__Task to carry out__: From the football statistics passage, please list every website it names as a source of efficiency-based player values.
* START Reading passage *
This task is easier said than done (and since it isn’t even particularly easily said, it sure isn’t easy to do). As the reader points out, one would have to “normalize” the conditions outside of the player to determine his true worth. This is rather easy to do (relatively speaking) in a sport like baseball where the circumstances are basically always the same.
In football, though, no two plays are ever really identical. Statistical comparisons among players on different teams are rather pointless, as the nature of each player’s system plays an incredible role in his statistical capabilities.
Nonetheless, there have been some attempts to “normalize” outside factors and assign an objective value to players. In fact, we are in the process of making such an attempt right now. Until then, we wanted to take a look at the values of Cowboys players gathered by some other leading football statistics gurus (and compare them to our own 2009 Player Rankings ).
One such source (and perhaps the most well-known) is Football Outsiders . The primary FO statistic with which we are concerned is DVOA, or Defense-adjusted Value Over Average. FO describes DVOA as “representing value, per play, over an average player at the same position in the same game situations.”
DVOA is an excellent statistic to use to compare with our own player rankings, as both represent efficiency , not overall value . For example, Roy Williams had a greater overall value to the offense than Kevin Ogletree in 2009, but most would argue Ogletree was more efficient during his snaps.
Another source of efficiency-based value rankings is Advanced NFL Stats —a site we refer you to a lot. Advanced NFL Stats implements a statistic called Expected Points Added. We’ve spoken about "expected points" in the past, and ANS talks about it here .
In short, EP (expected points) is the value of a certain situation in football. EPA (expected points added) is the difference between one situation and another. If the Cowboys have a 1st and 10 at their own 30-yard line, for example, the EP of that situation is +1.0 point, i.e. on average, they can expect one point from that drive. If Miles Austin catches a pass for 50 yards, the Cowboys’ EP shoots up to +4.0 (the expected points of a 1st and 10 at the opponent’s 20-yard line). Thus, the EPA for that play is +3.0.
We are concerned with EPA/play—the amount of expected points a player adds to his team’s point total per play.
A final source for efficiency-based values is Pro Football Focus . PFF is different from FO and ANS in that they do not necessary use the outcomes of plays to formulate rankings. Instead, they break down each play and assign values based on their interpretation of how well each player performed his job on that play. You can read more about their methodology here .
It is important to note that all three sites use a value of “0″ as a baseline for average play. Players in the negative are worse than average, and players with positive values are better than average for DVOA, EPA, and PFF’s values.
The chart above displays the rankings and values for the Cowboys offense from all three sites (Football Outsiders, Advanced NFL Stats, and Pro Football Focus), along with our own grades. A few notes before we analyze the data:
- NR=Not Rated (likely due to insufficient sample size)
- The statistics circled in blue are a player’s highest rating; those in red are his lowest.
- Comparisons among players at different positions are meaningless due to the nature of the data.
* END Reading passage *
* START Available data *
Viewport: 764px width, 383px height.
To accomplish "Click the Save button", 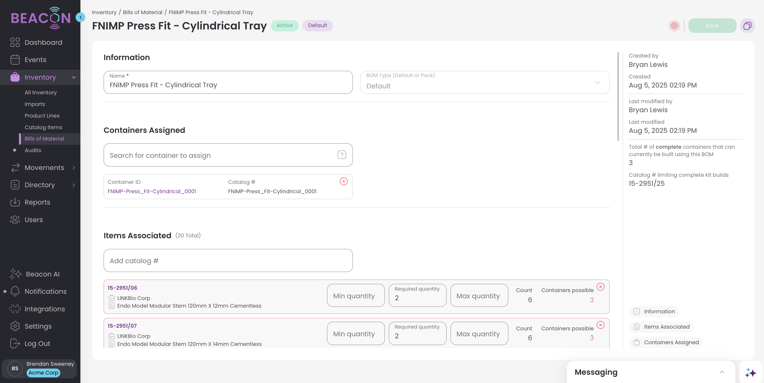I will point(712,26).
* END Available data *
__Exercise output__: Football Outsiders, Advanced NFL Stats, Pro Football Focus